** Required tasks **
**a)** Turn the paragraph beginning "OFF-CLIP tackles two core problems" in the OFF-CLIP summary below into a short bulleted list that keeps its main facts.
**b)** Carry on the OFF-CLIP summary below from its final sentence.

OFF-CLIP: Improving Normal Detection Confidence in Radiology CLIP with Simple Off-Diagonal Term Auto-Adjustment
Junhyun Park, Chanyu Moon, Donghwan Lee, Kyungsu Kim, Minho Hwang
TL;DR
OFF-CLIP tackles two core problems in radiology CLIP: poor normal sample clustering leading to false positives and misalignment from normal text in abnormal reports causing false negatives. It introduces an off-diagonal term loss to reinforce normal clustering and an abnormal InfoNCE loss to preserve abnormal discrimination, supplemented by GPT-4o-based text prompting and sentence-level filtering to reduce misalignment. Across multiple chest X-ray datasets, OFF-CLIP yields substantial gains in normal detection while preserving or improving abnormal detection, and it enhances zero-shot grounding for anomaly localization. The approach is architecture-agnostic and offers practical benefits for medical vision-language systems by improving screening reliability and localization accuracy.

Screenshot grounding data
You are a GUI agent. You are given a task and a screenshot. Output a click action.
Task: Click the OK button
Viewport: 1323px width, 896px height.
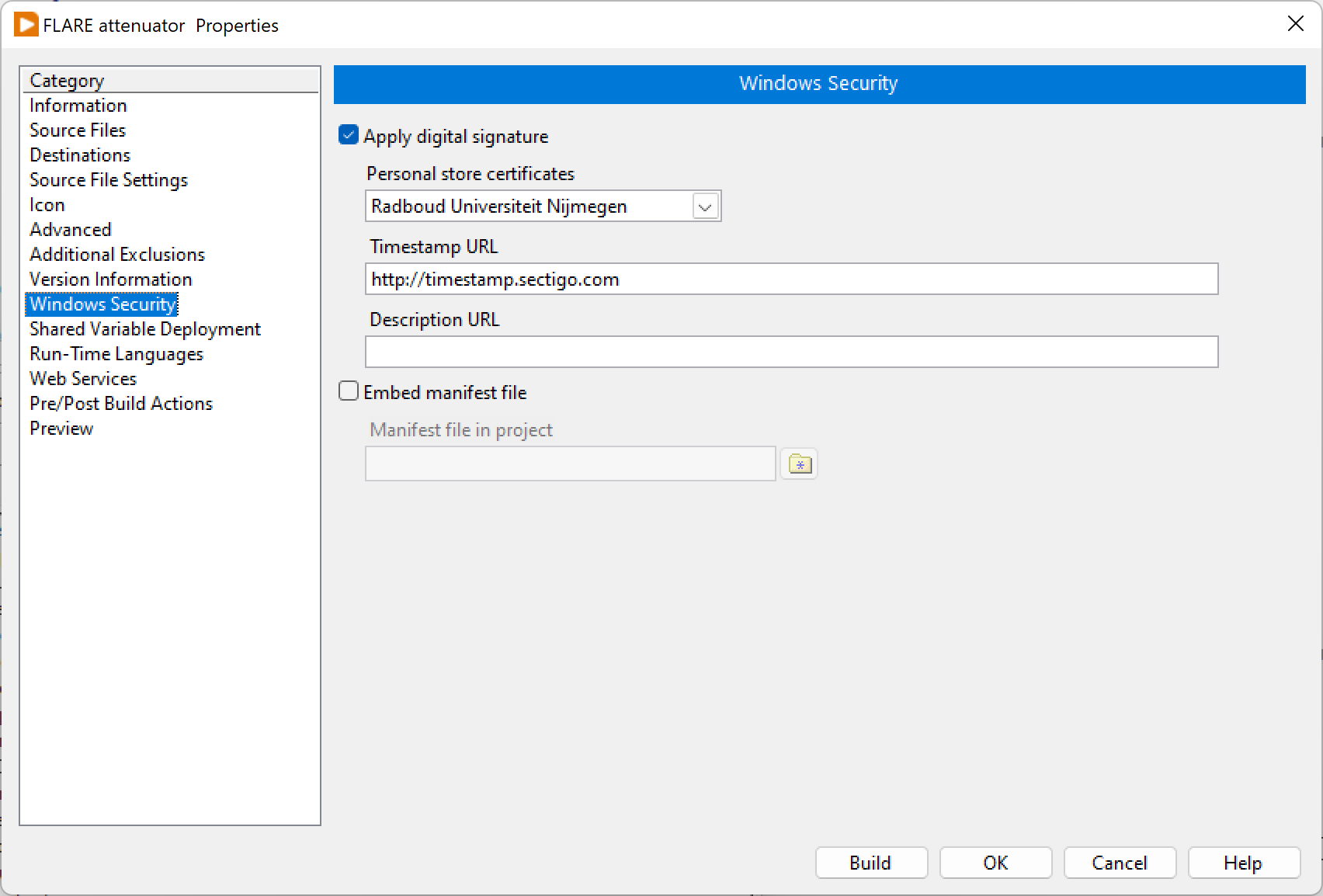point(995,863)
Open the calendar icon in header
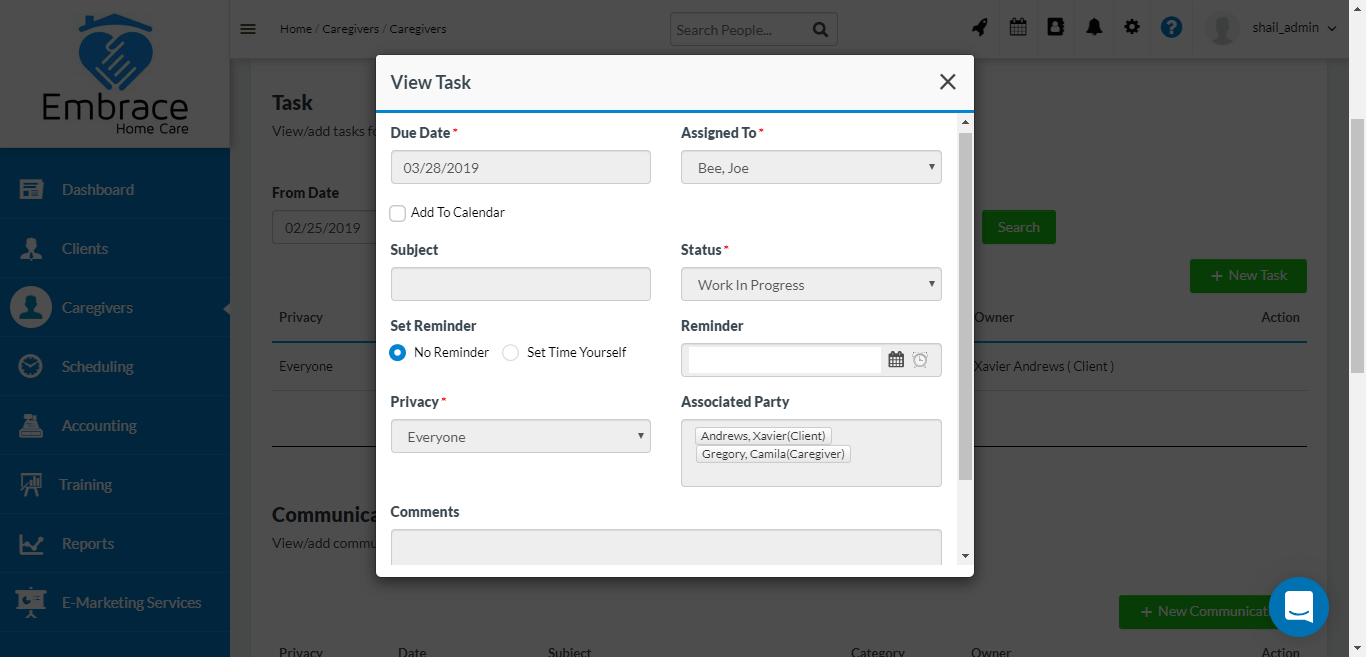 (1018, 28)
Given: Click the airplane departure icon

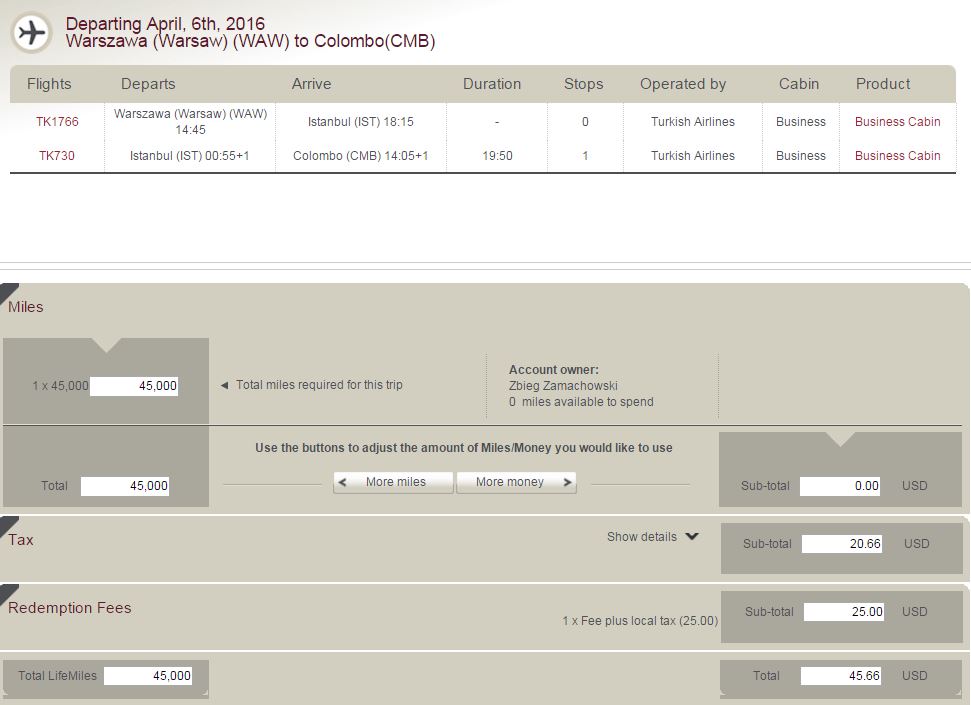Looking at the screenshot, I should coord(31,32).
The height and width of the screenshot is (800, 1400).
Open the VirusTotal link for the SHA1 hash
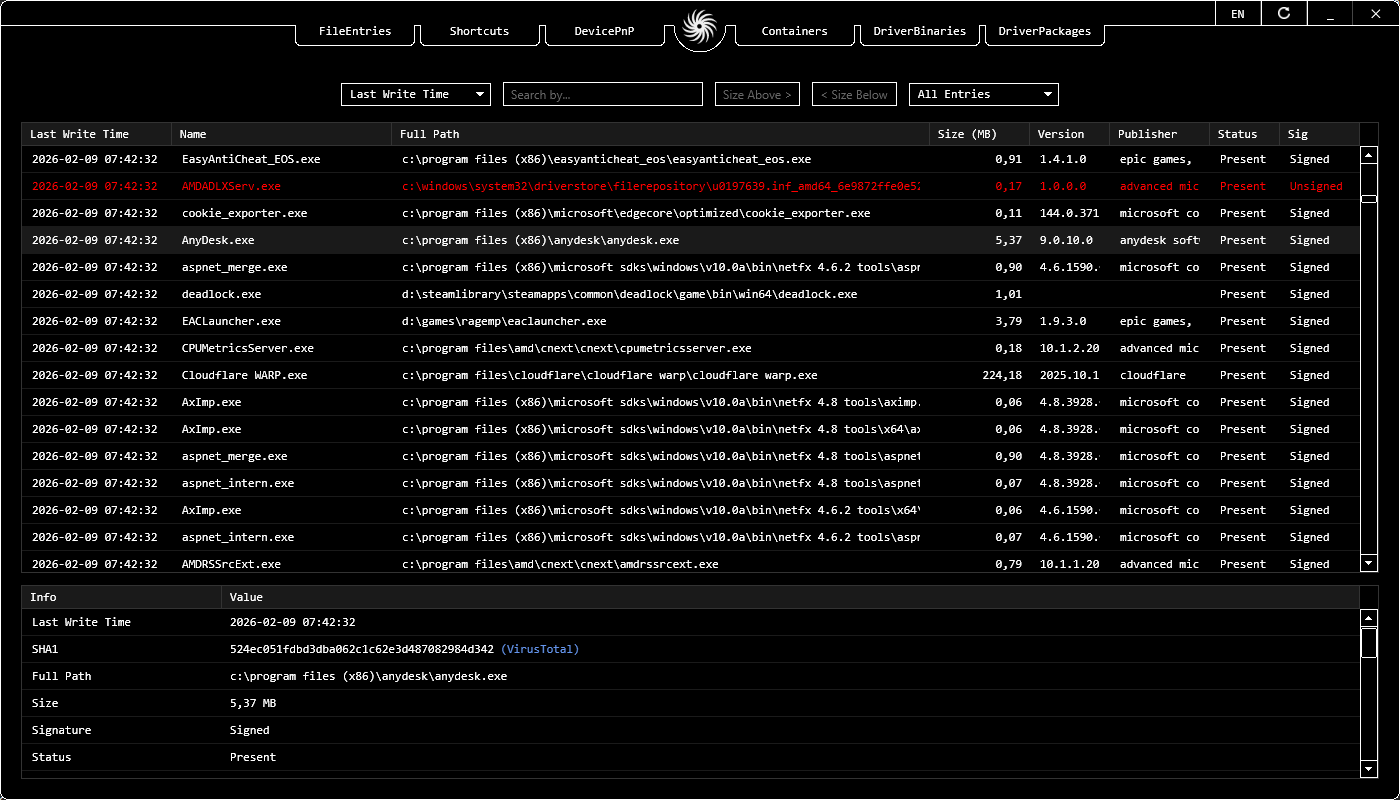541,649
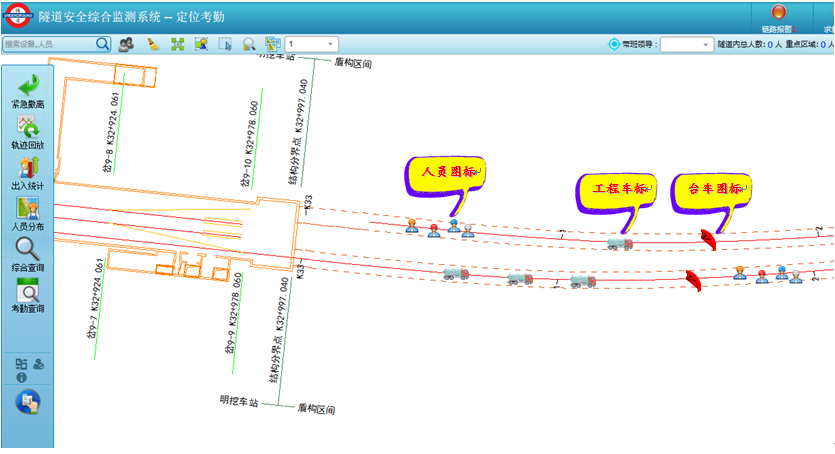Image resolution: width=835 pixels, height=454 pixels.
Task: Click the round blue button at sidebar bottom
Action: (x=27, y=402)
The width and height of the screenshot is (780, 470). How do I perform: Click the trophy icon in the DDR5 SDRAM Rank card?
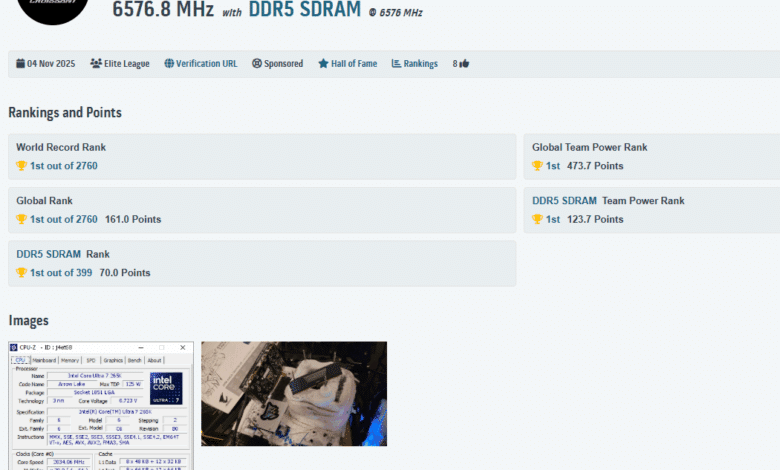coord(21,273)
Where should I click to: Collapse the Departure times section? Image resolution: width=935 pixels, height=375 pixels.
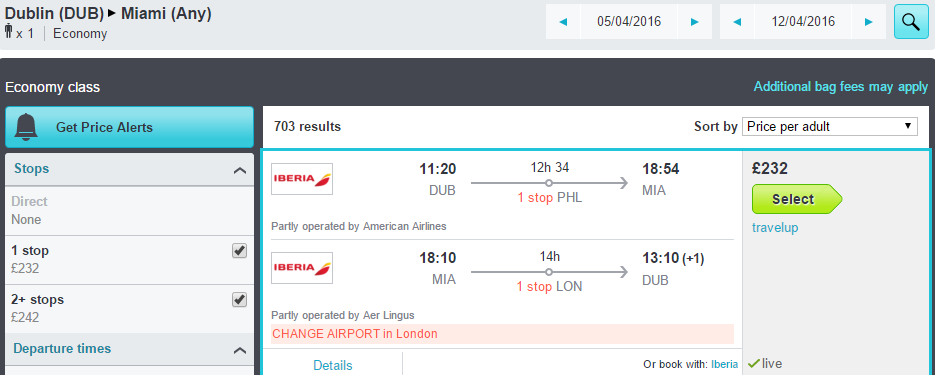240,350
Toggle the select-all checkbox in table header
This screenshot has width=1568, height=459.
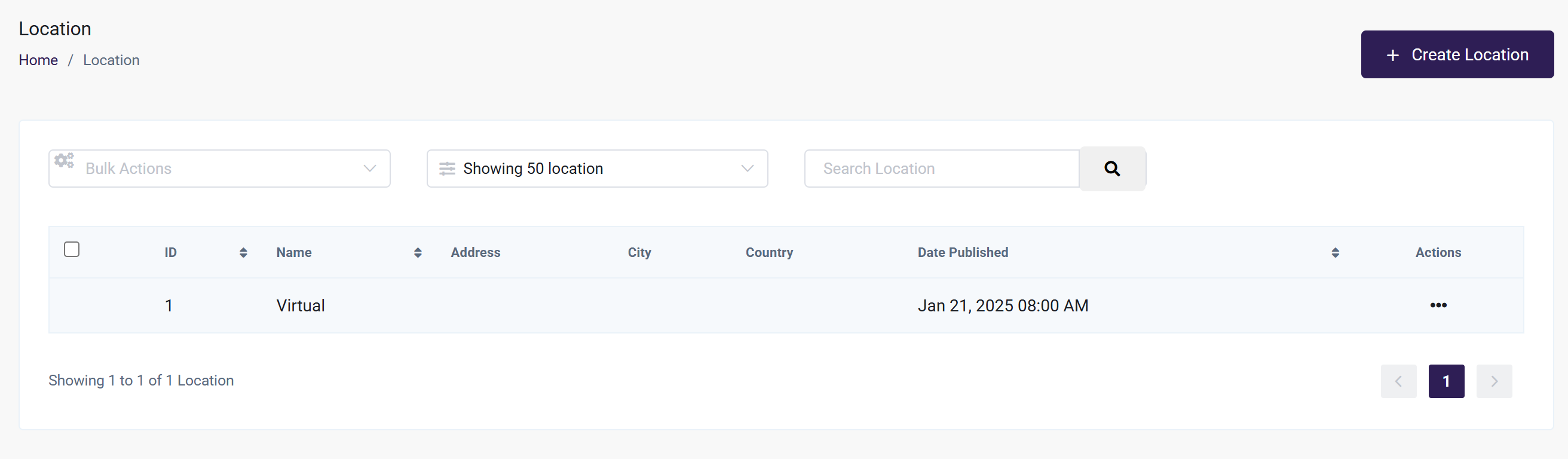pos(72,250)
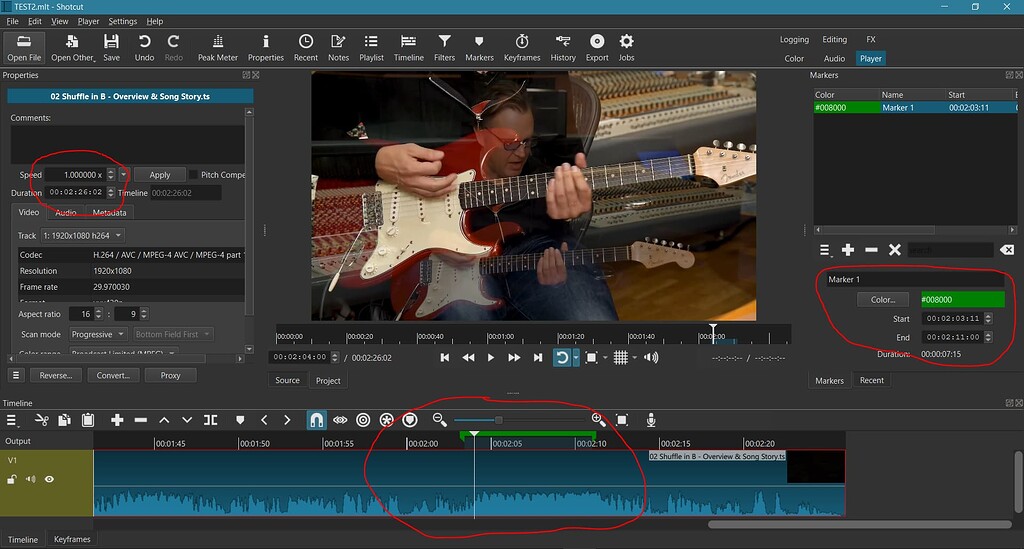This screenshot has width=1024, height=549.
Task: Open the Filters panel from toolbar
Action: click(x=444, y=47)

** Answers in order **
**a)**
- Problems addressed in radiology CLIP: poor clustering of normal samples, which causes false positives, and misalignment from normal text in abnormal reports, which causes false negatives.
- Methods: an off-diagonal term loss to strengthen normal clustering and an abnormal InfoNCE loss to keep abnormal discrimination, plus GPT-4o-based text prompting and sentence-level filtering to reduce misalignment.
- Results on several chest X-ray datasets: large gains in normal detection, abnormal detection kept or improved, and better zero-shot grounding for anomaly localization.
- Practical value: the approach is architecture-agnostic and makes medical vision-language systems more reliable for screening and more accurate at localization.

**b)**
Abstract
Contrastive Language-Image Pre-Training (CLIP) has enabled zero-shot classification in radiology, reducing reliance on manual annotations. However, conventional contrastive learning struggles with normal case detection due to its strict intra-sample alignment, which disrupts normal sample clustering and leads to high false positives (FPs) and false negatives (FNs). To address these issues, we propose OFF-CLIP, a contrastive learning refinement that improves normal detection by introducing an off-diagonal term loss to enhance normal sample clustering and applying sentence-level text filtering to mitigate FNs by removing misaligned normal statements from abnormal reports. OFF-CLIP can be applied to radiology CLIP models without requiring any architectural modifications. Experimental results show that OFF-CLIP significantly improves normal classification, achieving a 0.61 Area under the curve (AUC) increase on VinDr-CXR over CARZero, the state-of-the-art zero-shot classification baseline, while maintaining or improving abnormal classification performance. Additionally, OFF-CLIP enhances zero-shot grounding by improving pointing game accuracy, confirming better anomaly localization. These results demonstrate OFF-CLIP's effectiveness as a robust and efficient enhancement for medical vision-language models.